Soil salinity and Phytophthora capsici are major concerns in chile pepper production in New Mexico. P. capsici may infect roots, stems, fruit, and leaves of chili pepper plants. Soil salinity has been shown to increase plant susceptibility to other species of Phytophthora, but it is not known how salinity affects infection of chile pepper by P. capsici. This study showed that plant infection by P. capsici is enhanced by salinity levels that may be encountered in chile pepper fields. Additionally, this study indicates that salinity promotes disease development in chile pepper plants susceptible to P. capsici, but not in those that are resistant to P. capsici. Results suggest that an effective management of P. capsici under saline conditions should include the selection of cultivars with tolerance to salinity and resistance to P. capsici.

Chemical Alternatives to Methyl Bromide in Spanish Strawberry Nurseries. A. De Cal, Department of Plant Protection. SGIT-INIA. 28040 Madrid; A. Martinez-Treceño, Ministerio de Agricultura, Pesca y Alimentación, Madrid; J. M. Lopez-Aranda, CIFA Málaga, CAP Junta de Andalucía, Churriana, Málaga, Spain; and P. Melgarejo, Department of Plant Protection. SGIT-INIA. 28040 Madrid. Plant Dis. D-2003-1201-01R, 2004 (online). Accepted for publication 25 September 2003.

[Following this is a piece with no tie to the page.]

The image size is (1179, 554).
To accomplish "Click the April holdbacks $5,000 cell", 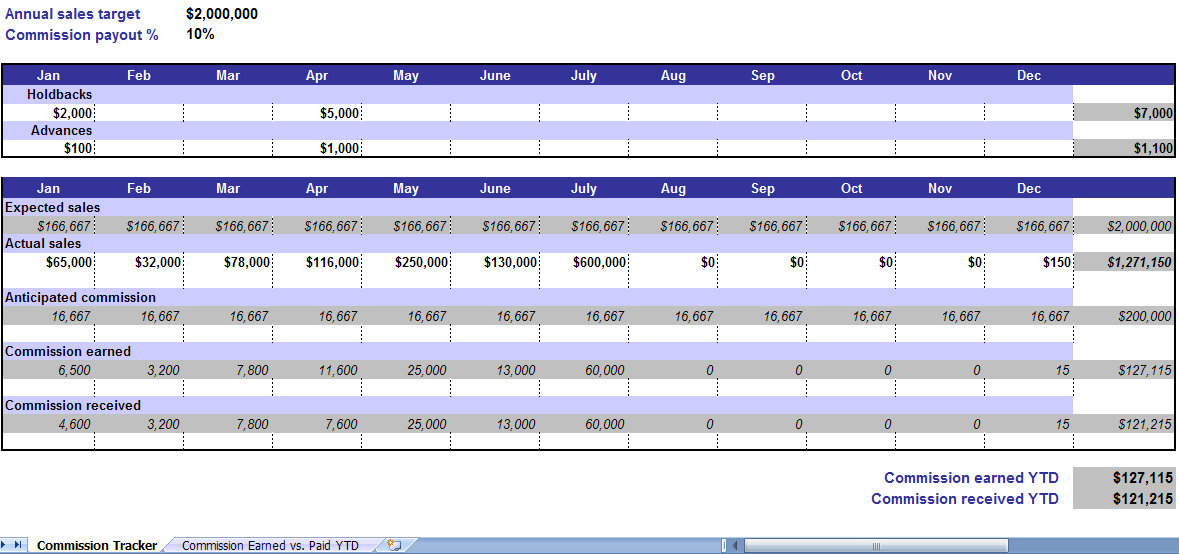I will point(317,113).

Strawberry runners are a high-value cash crop in Spain, which is the most important runner production area in the European Union (EU). Vigorous pathogen-free transplants are required, and preplant soil fumigation with mixtures of methyl bromide (MB) and chloropicrin (Pic) is a standard practice for controlling soilborne plant pathogens such as Phytophthora cactorum and Verticillium spp. However, by the year, 2005 the use of MB will be banned in EU countries. The objective of this research was to evaluate certain soil fumigants in combination with different plastic films as possible alternatives for MB for controlling soilborne pathogens in Spanish strawberry nurseries. Soil fumigants Pic, 1,3-dichloropropene (1,3-D), dazomet, metam sodium, metam potassium, and dimethyl disulfide were evaluated in combination with different plastic films as alternatives for MB soil fumigation of strawberry nurseries. The studies were conducted over a 4-year period, with fumigant applications prior to planting. Verticillium wilt (caused by Verticillium spp.) and crown rot (caused by P. cactorum) were the main diseases. Chloropicrin, 1,3-D, and dazomet compared well with MB fumigation for control of strawberry nursery diseases. Furthermore, 1,3-D and MB, applied at a 50% rate under virtually impermeable film, provided effective disease control in strawberry nurseries. The use of VIF films with reduced dosages of MB will help Spanish strawberry nurseries to conform to Montreal Protocol requirements in the short term, but reliable and long-term solutions such as 1,3-D:Pic, Pic, or dazomet under VIF films are possible. Although VIF films are costly, the increase in cost is offset by the use of reduced doses of fumigants.